> [작성 요청]: 아래 자료의 첫 줄부터 "[x=106, y=146]"가 들어 있는 줄까지(양 끝 포함)를 "dropdown"만 "drop-down menu"로 고치고 나머지는 그대로 두어 다시 적으십시오. 그림은 답에 넣지 마십시오.

화면 요소 위치 기록

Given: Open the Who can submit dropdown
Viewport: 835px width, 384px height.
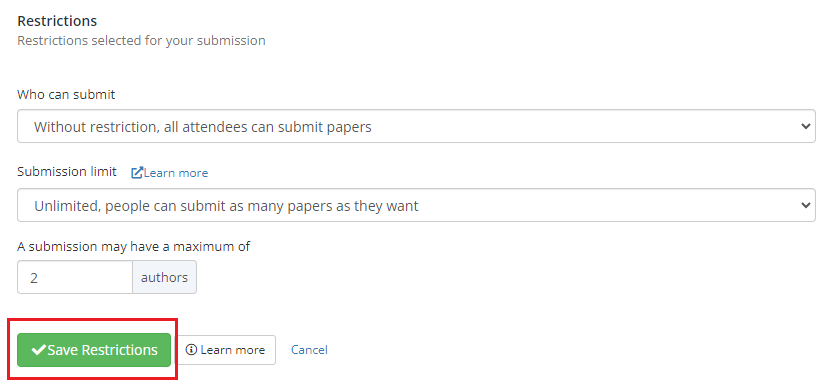Looking at the screenshot, I should [416, 126].
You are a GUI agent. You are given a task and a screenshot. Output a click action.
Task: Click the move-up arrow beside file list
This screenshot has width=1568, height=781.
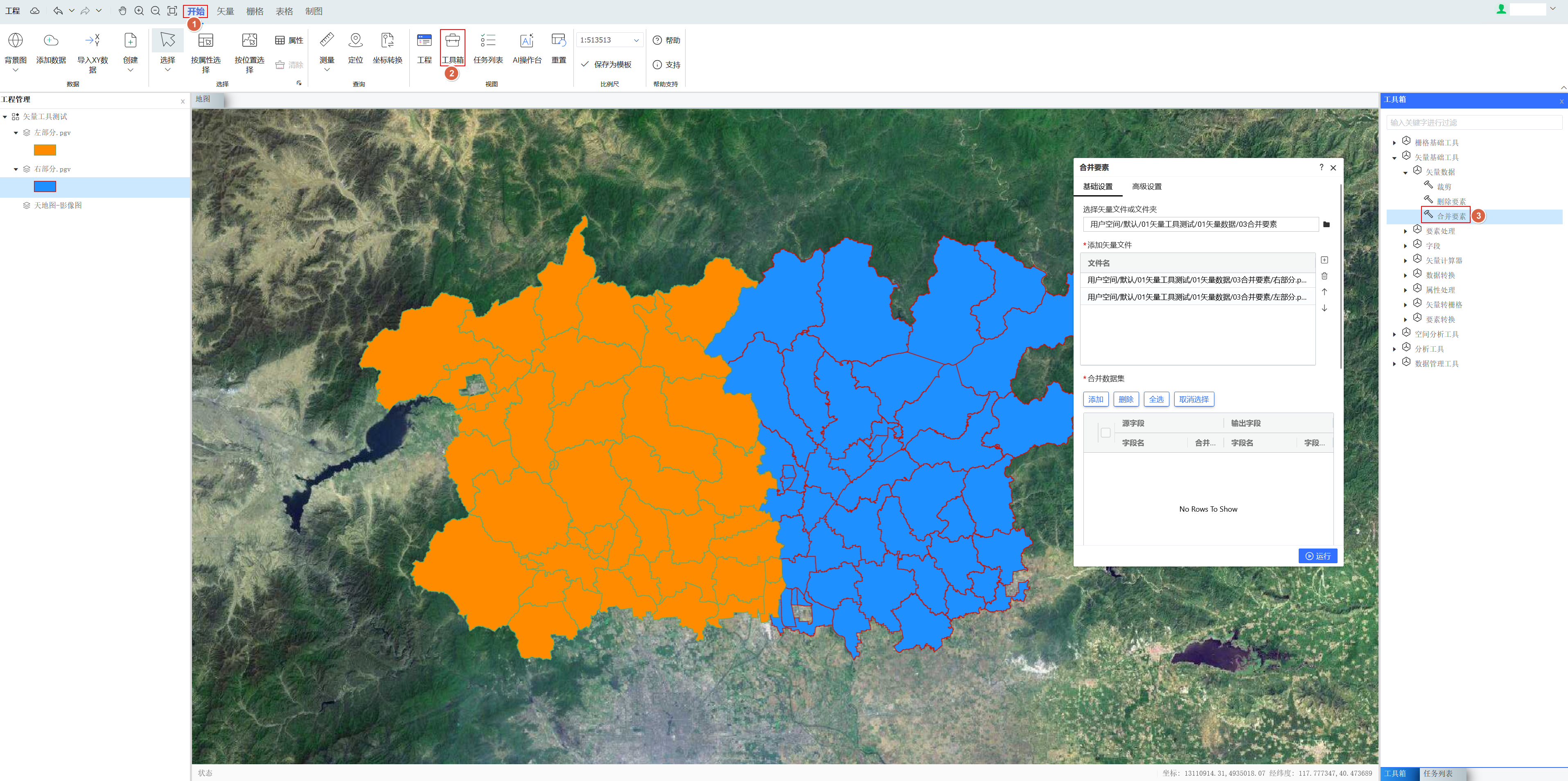point(1324,292)
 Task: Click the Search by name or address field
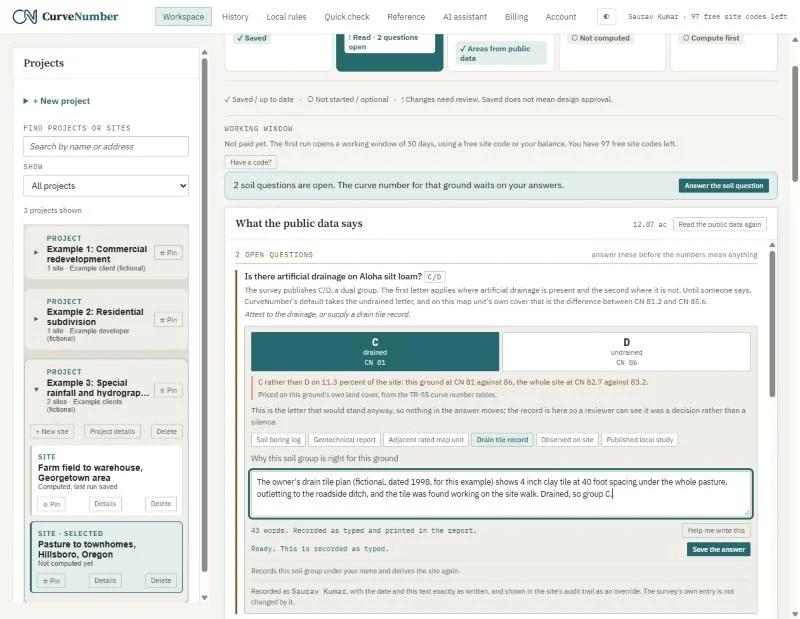[x=106, y=146]
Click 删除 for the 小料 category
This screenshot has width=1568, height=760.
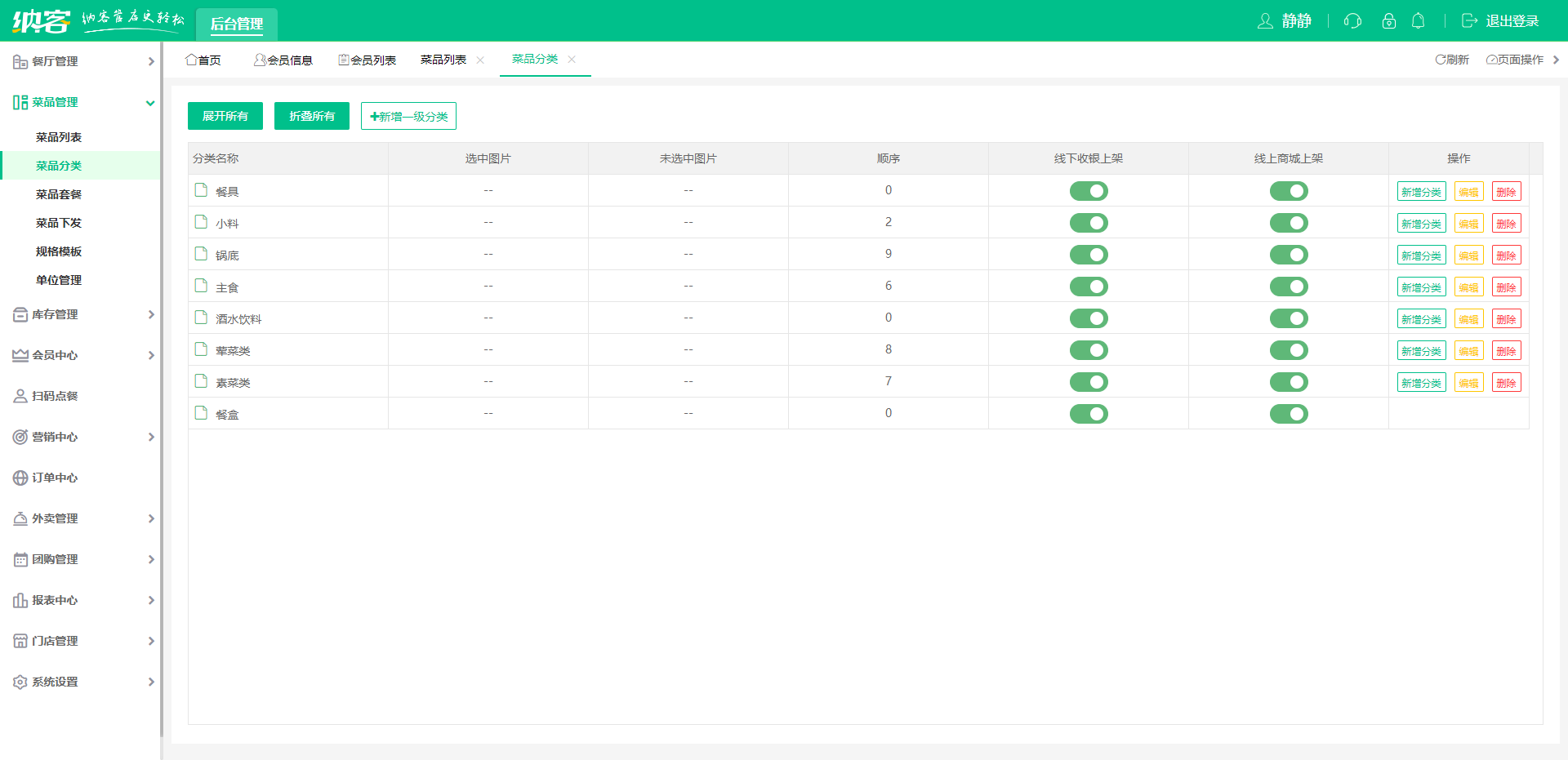(1506, 224)
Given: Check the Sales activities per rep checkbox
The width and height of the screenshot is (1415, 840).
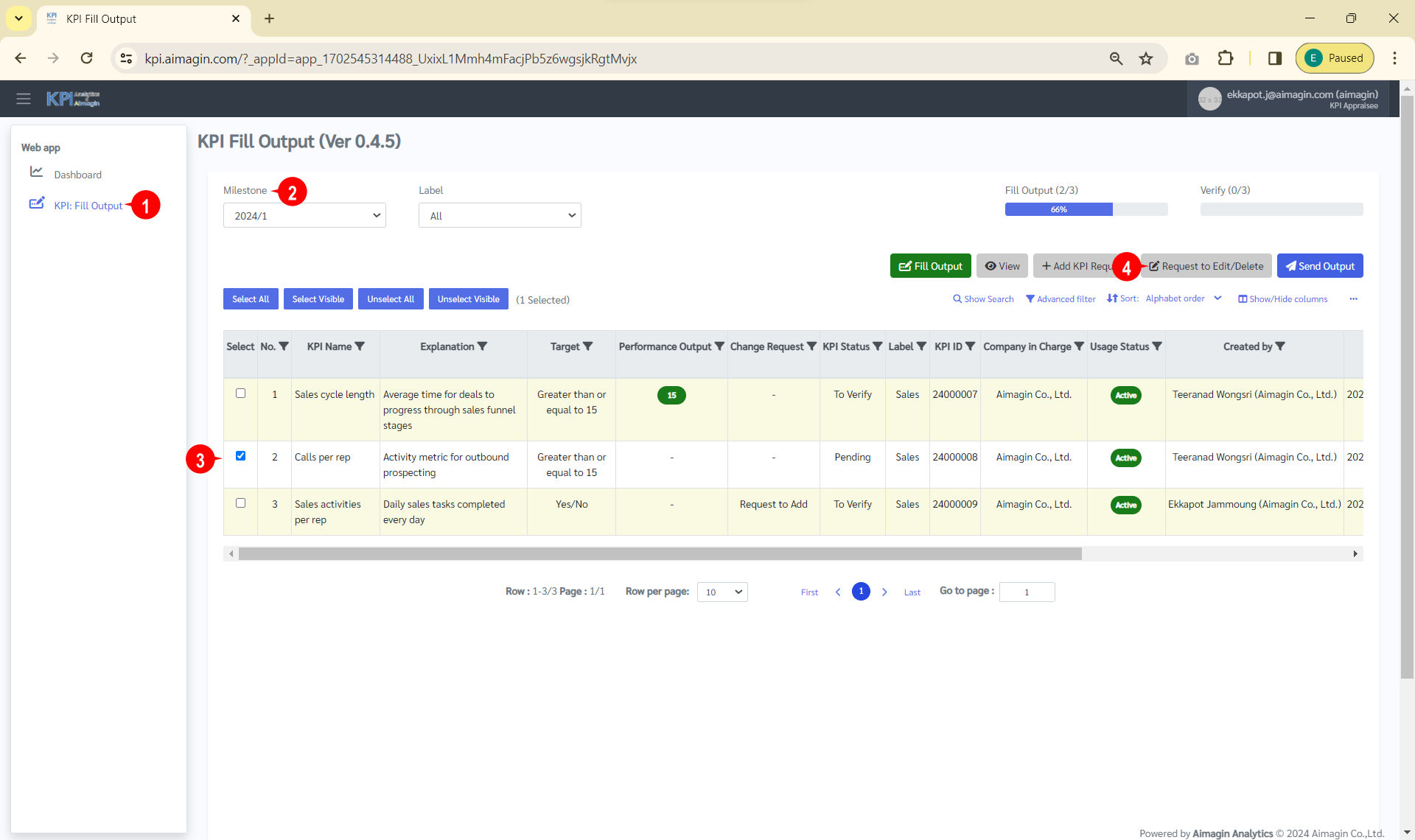Looking at the screenshot, I should [240, 503].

> [과제 답변]:
Given: Open the Who can submit drop-down menu
Viewport: 835px width, 384px height.
Looking at the screenshot, I should [416, 126].
You are a GUI agent. You are given a task and a screenshot. Output a click action.
Task: Click the move-up arrow beside file list
This screenshot has width=1568, height=781.
point(1324,292)
 Task: Click the Search by name or address field
[x=106, y=146]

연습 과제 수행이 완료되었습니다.